==== DATA TO PROCESS ====

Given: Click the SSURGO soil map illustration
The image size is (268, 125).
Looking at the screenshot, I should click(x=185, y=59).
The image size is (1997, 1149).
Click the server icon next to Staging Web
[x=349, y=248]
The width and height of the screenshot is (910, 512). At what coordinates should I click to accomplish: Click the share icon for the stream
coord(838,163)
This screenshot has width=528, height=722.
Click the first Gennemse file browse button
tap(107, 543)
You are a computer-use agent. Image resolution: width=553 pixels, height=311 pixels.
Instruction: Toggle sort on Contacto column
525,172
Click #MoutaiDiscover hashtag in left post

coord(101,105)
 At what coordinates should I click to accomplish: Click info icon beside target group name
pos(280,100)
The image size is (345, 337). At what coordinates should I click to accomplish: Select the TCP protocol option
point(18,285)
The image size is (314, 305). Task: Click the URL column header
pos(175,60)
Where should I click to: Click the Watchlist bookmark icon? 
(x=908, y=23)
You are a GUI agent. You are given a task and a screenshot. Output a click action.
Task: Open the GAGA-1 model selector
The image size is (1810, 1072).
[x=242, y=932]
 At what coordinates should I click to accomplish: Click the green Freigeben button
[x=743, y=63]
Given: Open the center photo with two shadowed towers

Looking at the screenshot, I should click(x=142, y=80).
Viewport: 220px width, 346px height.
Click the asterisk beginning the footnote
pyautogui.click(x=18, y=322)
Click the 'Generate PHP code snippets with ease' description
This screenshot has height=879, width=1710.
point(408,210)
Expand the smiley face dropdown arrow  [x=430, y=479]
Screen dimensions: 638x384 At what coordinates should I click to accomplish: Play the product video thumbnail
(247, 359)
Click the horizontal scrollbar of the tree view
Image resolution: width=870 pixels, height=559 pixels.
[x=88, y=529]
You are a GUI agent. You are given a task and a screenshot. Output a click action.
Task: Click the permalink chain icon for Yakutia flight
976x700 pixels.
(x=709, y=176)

====

**DIRECTIVE**.
Pull out every one of the lines above that contains the word "button".

**ANSWER TO THIS PROBLEM**.
Click the first Gennemse file browse button
 At what coordinates should I click to accomplish: Click the green Freigeben button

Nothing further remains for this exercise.